> **Task details**
Nothing but the lines from the one with "Task: Select the Atletico Madrid badge" through the end of the records may appear in the answer, each reproduced exactly, pictures omitted.

> **Record extracts**
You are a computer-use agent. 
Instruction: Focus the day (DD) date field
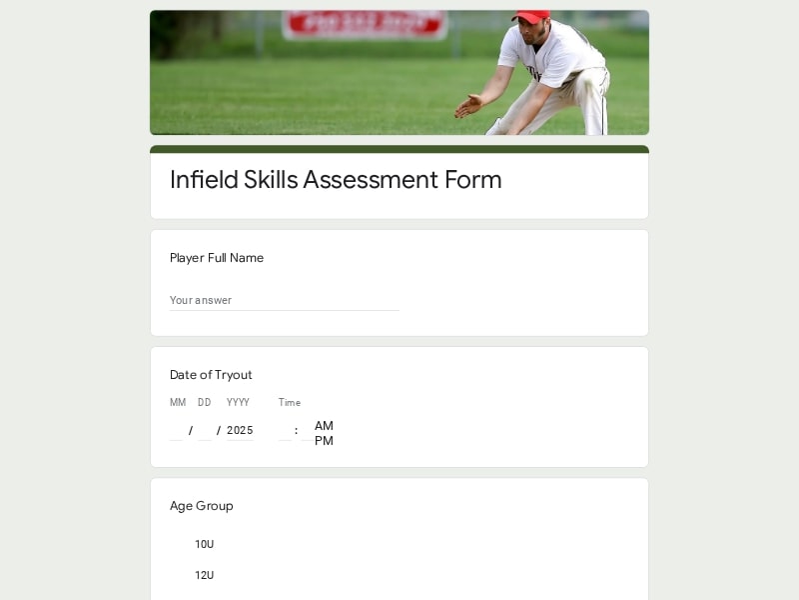(x=205, y=431)
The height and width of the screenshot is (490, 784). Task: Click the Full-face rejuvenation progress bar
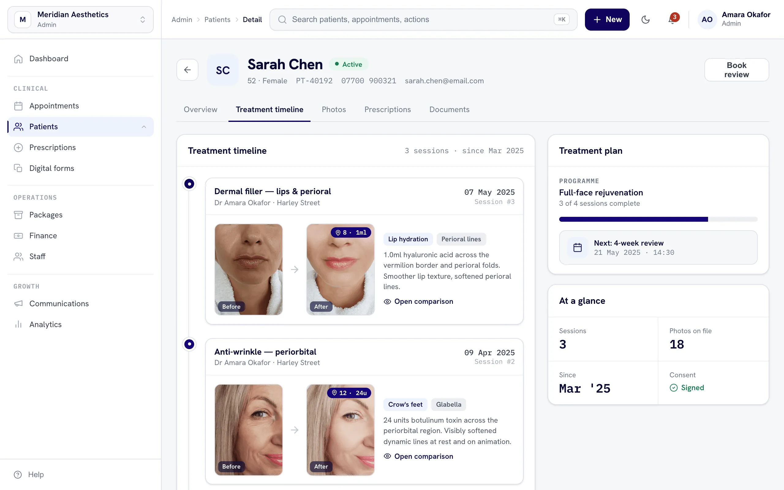pyautogui.click(x=658, y=219)
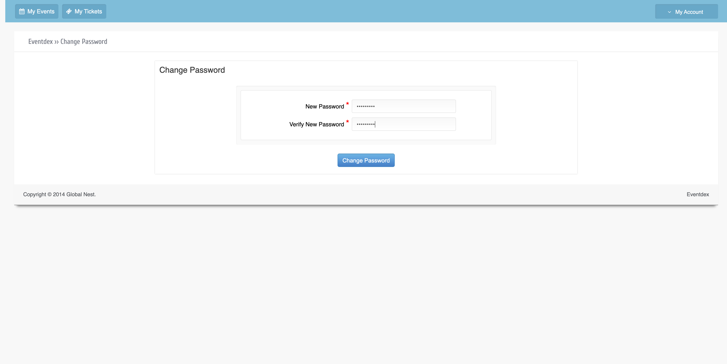Viewport: 727px width, 364px height.
Task: Click the Change Password breadcrumb text
Action: tap(84, 42)
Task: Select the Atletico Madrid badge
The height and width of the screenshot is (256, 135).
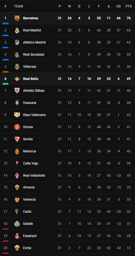Action: (17, 42)
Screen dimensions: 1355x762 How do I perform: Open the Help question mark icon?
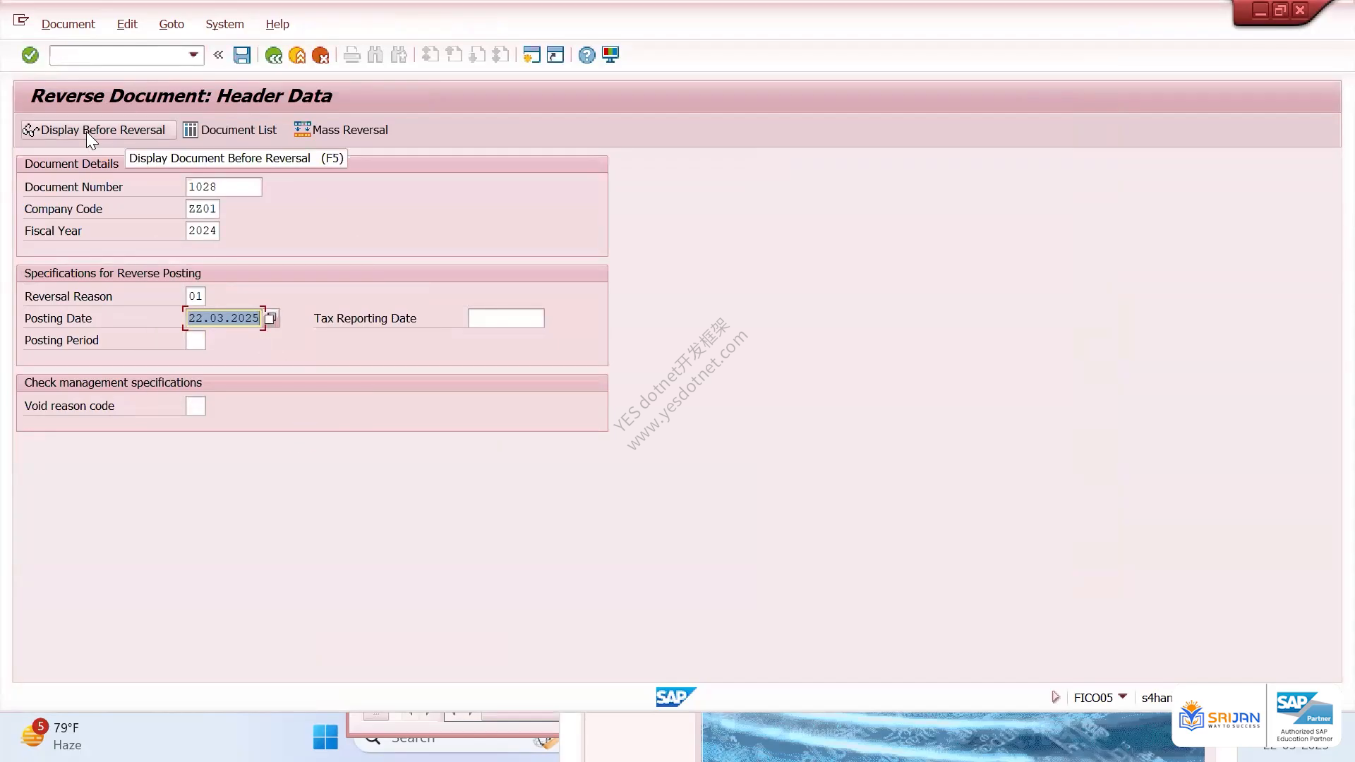(586, 55)
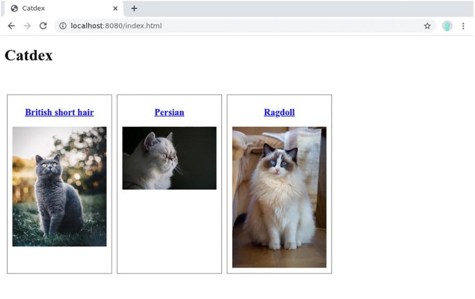Image resolution: width=475 pixels, height=299 pixels.
Task: Select the Persian cat photo
Action: pyautogui.click(x=169, y=157)
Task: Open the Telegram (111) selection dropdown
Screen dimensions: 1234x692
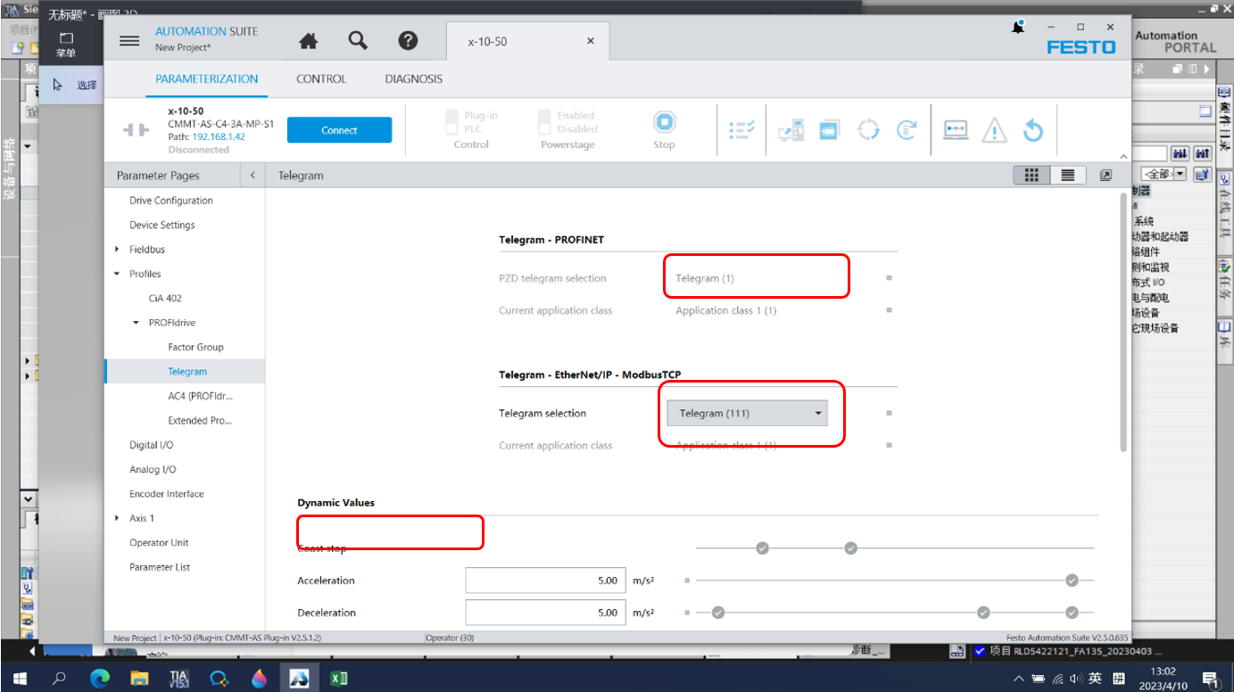Action: coord(748,413)

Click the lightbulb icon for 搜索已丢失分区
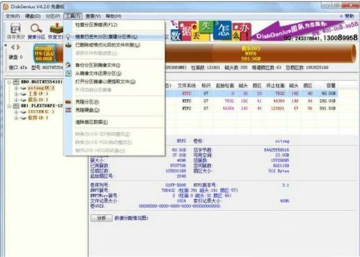[x=68, y=37]
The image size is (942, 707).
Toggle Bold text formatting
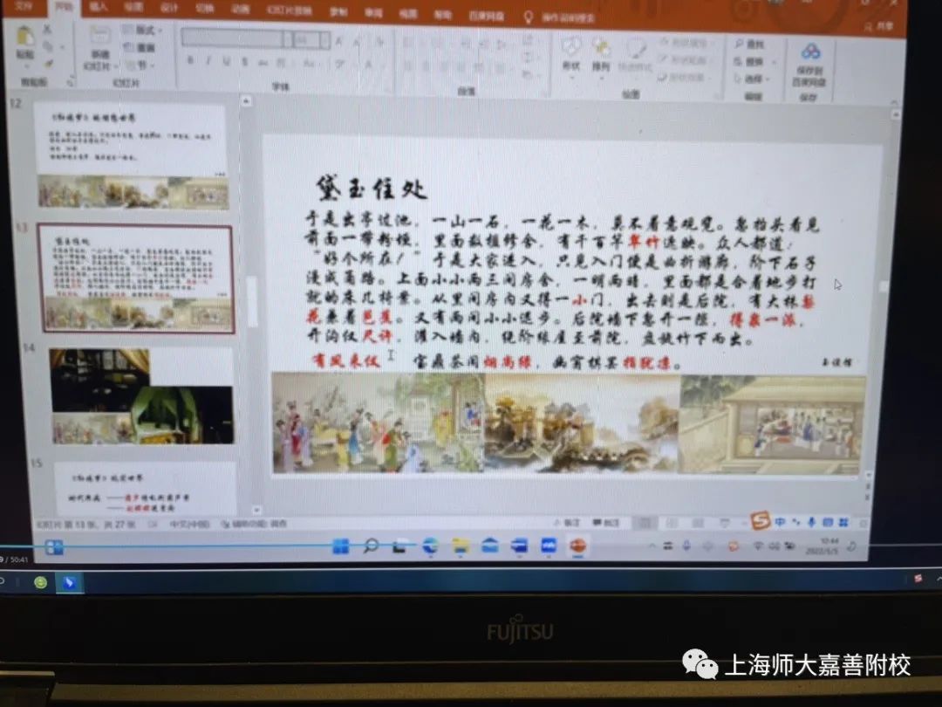point(190,61)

> **The completed task**
Task: Select the Atletico Madrid badge
The height and width of the screenshot is (256, 135).
Action: (17, 42)
Screen dimensions: 1355x762 How do I perform: Open the Help question mark icon?
(586, 55)
Image resolution: width=475 pixels, height=299 pixels.
Task: Select the Persian cat photo
Action: pyautogui.click(x=169, y=157)
Task: Open the Telegram (111) selection dropdown
Screen dimensions: 1234x692
Action: coord(748,413)

Click the lightbulb icon for 搜索已丢失分区
[x=68, y=37]
The image size is (942, 707).
Toggle Bold text formatting
point(190,61)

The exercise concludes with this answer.